* Start EXERCISE MATERIAL *

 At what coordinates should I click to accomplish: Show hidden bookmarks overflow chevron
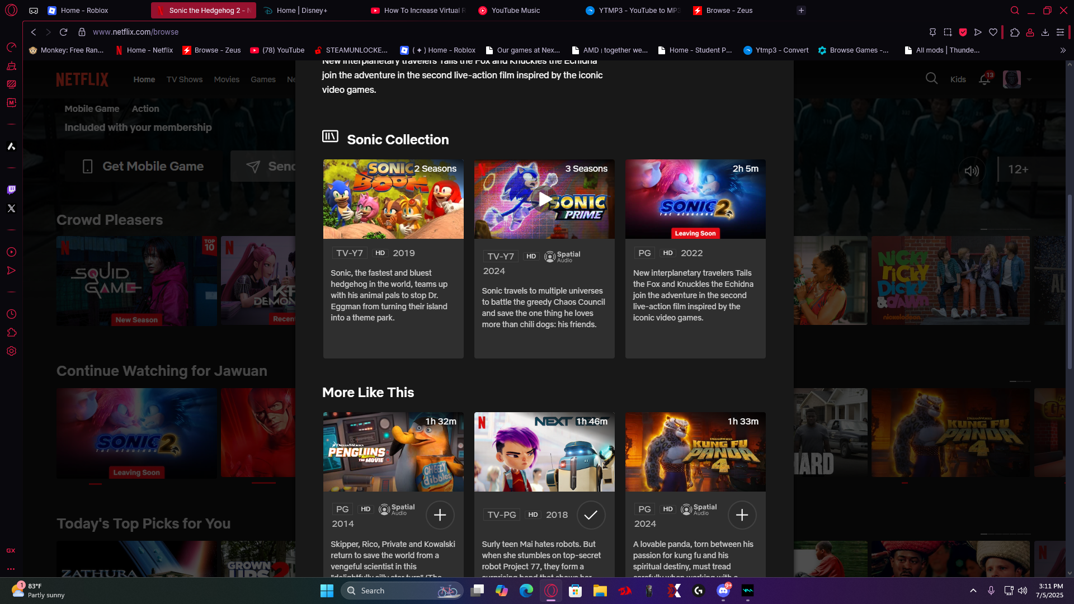click(x=1063, y=50)
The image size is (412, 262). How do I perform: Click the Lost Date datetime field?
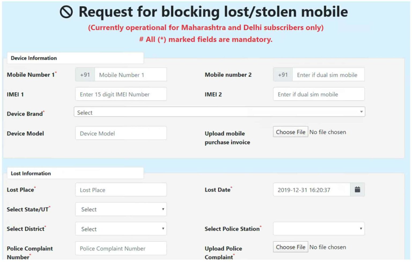pyautogui.click(x=311, y=190)
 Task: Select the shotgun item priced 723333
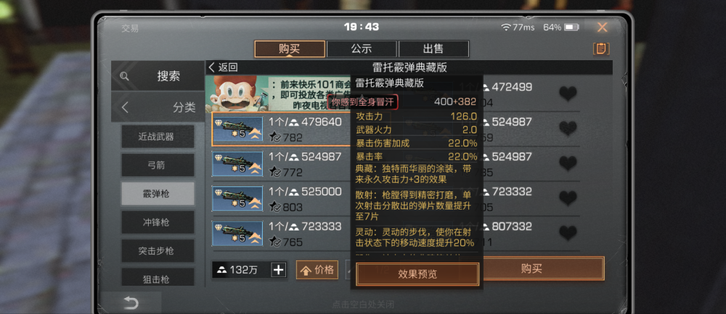[x=237, y=233]
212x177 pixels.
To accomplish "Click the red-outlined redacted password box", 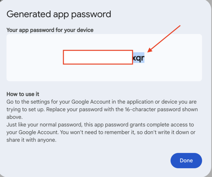I will click(98, 57).
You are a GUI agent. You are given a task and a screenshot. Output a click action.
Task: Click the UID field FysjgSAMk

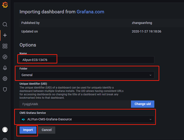point(75,104)

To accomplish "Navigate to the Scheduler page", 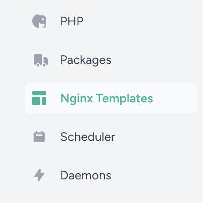I will click(111, 137).
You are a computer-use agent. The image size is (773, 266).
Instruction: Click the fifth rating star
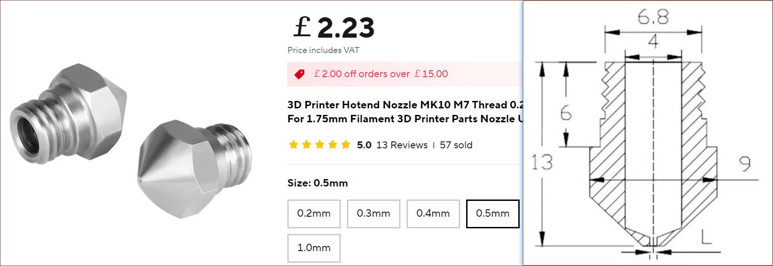click(346, 145)
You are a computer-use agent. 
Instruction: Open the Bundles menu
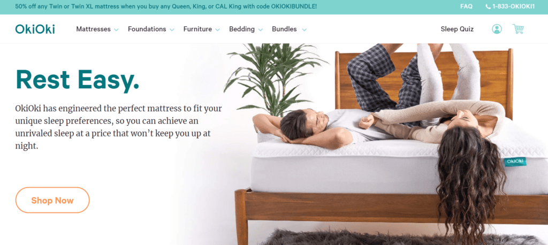[284, 29]
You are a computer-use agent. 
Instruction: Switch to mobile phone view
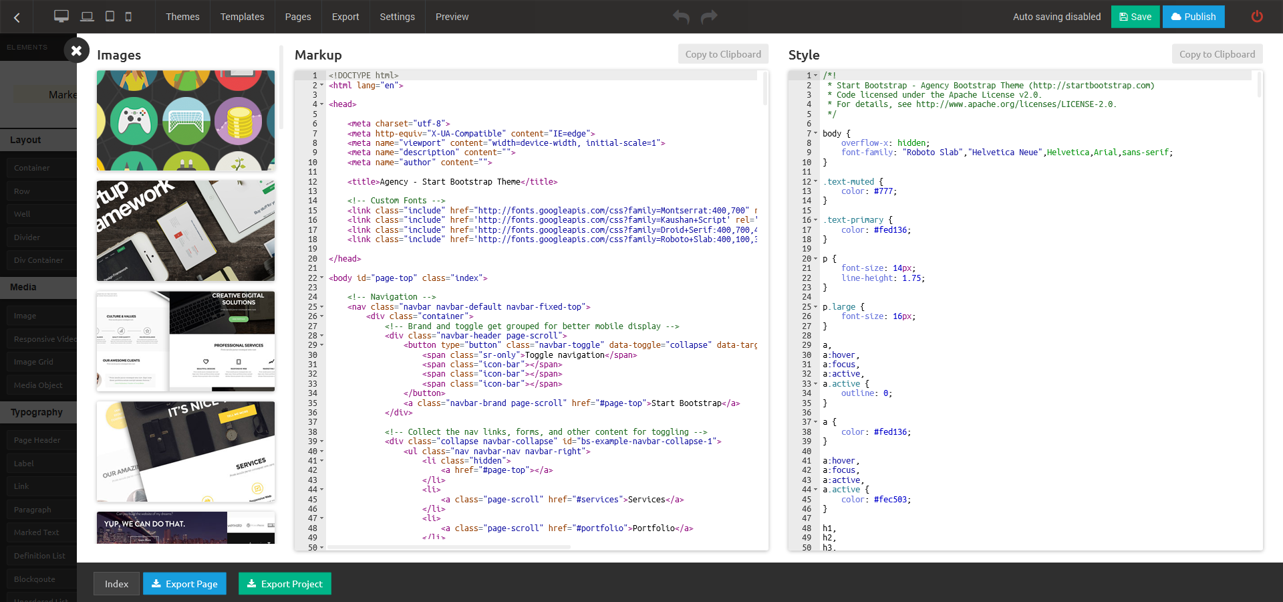(x=128, y=17)
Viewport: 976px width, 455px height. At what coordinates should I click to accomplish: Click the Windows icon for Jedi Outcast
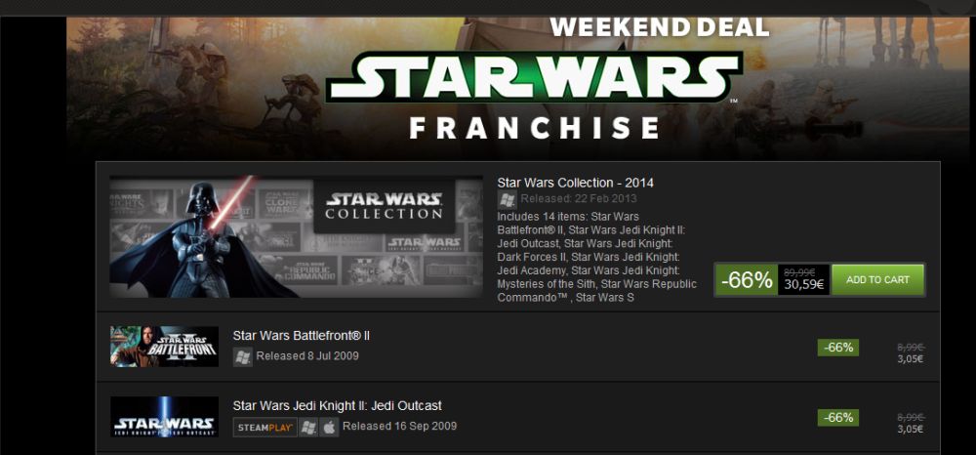(x=308, y=427)
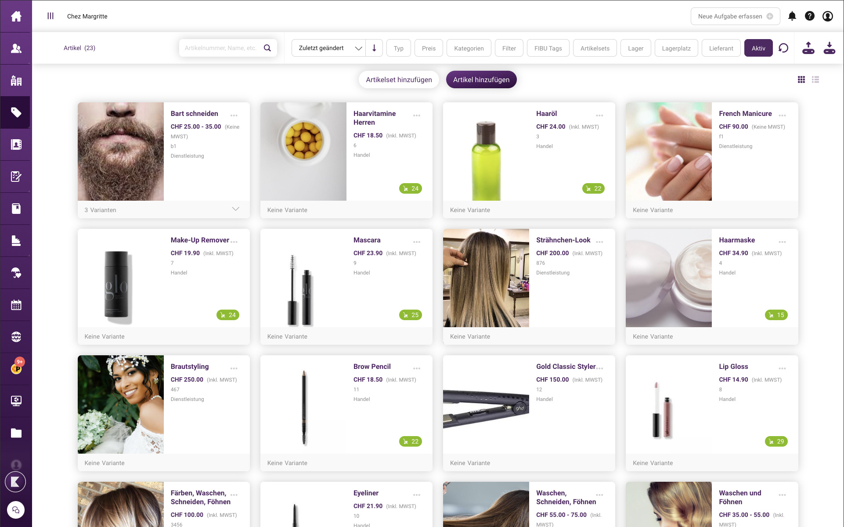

* End EXERCISE MATERIAL *

** WHAT IS EXPECTED **
Give as a numbered list the lines of data from the start of the records through the line that contains "[x=237, y=233]", inclusive, leaving out blank lines. Leave the pictures out of the answer.

** REPLY **
1.  At what coordinates should I click to accomplish: Show hidden bookmarks overflow chevron
2. click(x=1063, y=50)
3. The image size is (412, 262). How do I perform: Click the Lost Date datetime field?
4. pyautogui.click(x=311, y=190)
5.  Task: Select the shotgun item priced 723333
6. [x=237, y=233]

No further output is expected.